A Statistical Learning Approach for Feature-Aware Task-to-Core Allocation in Heterogeneous Platforms
This work addresses energy efficiency and thermal management in computing systems, offering incremental improvements through statistical feature selection for task allocation.
The paper tackles the problem of optimizing task-to-core allocation in heterogeneous multi-core platforms to reduce power consumption without degrading user experience, achieving up to 10% lower energy consumption and 5°C lower core temperature compared to random selection, along with a 61.6% reduction in mean square error for thermal prediction.

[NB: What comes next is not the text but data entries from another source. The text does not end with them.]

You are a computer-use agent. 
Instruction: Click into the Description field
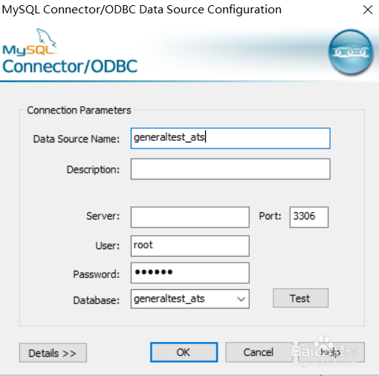click(x=230, y=169)
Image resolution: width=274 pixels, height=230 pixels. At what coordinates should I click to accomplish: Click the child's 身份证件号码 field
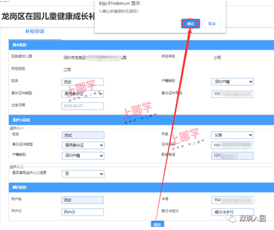[232, 94]
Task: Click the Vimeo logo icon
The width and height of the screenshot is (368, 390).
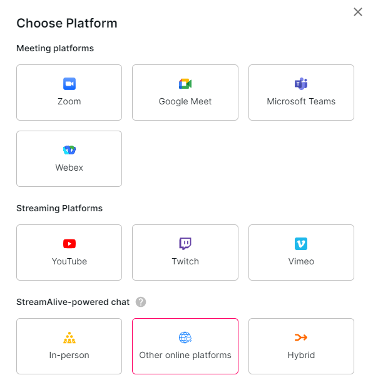Action: (301, 244)

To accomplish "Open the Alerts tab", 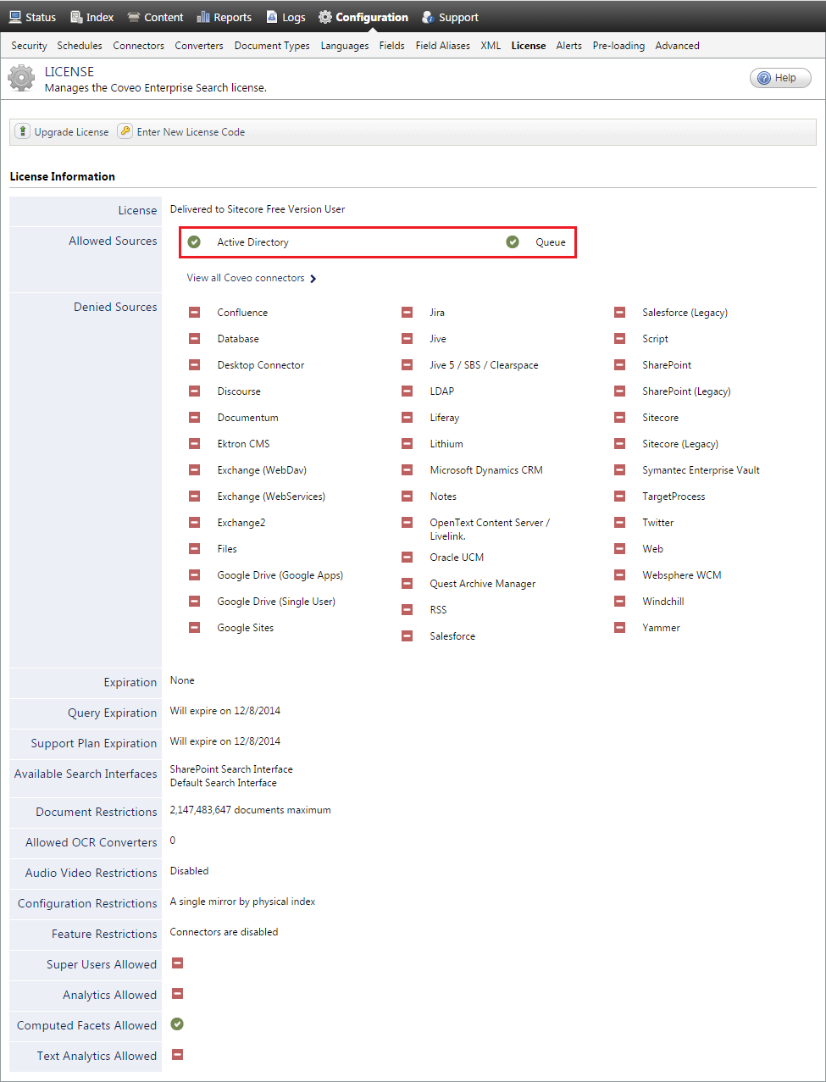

Optimizing task-to-core allocation can substantially reduce power consumption in multi-core platforms without degrading user experience. However, many existing approaches overlook critical factors such as parallelism, compute intensity, and heterogeneous core types. In this paper, we introduce a statistical learning approach for feature selection that identifies the most influential features - such as core type, speed, temperature, and application-level parallelism or memory intensity - for accurate environment modeling and efficient energy optimization. Our experiments, conducted with state-of-the-art Linux governors and thermal modeling techniques, show that correlation-aware task-to-core allocation lowers energy consumption by up to 10% and reduces core temperature by up to 5 degrees Celsius compared to random core selection. Furthermore, our compressed, bootstrapped regression model improves thermal prediction accuracy by 6% while cutting model parameters by 16%, yielding an overall mean square error reduction of 61.6% relative to existing approaches. We provided results based on superscalar Intel Core i7 12th Gen processors with 14 cores, but validated our method across a diverse set of hardware platforms and effectively balanced performance, power, and thermal demands through statistical feature evaluation.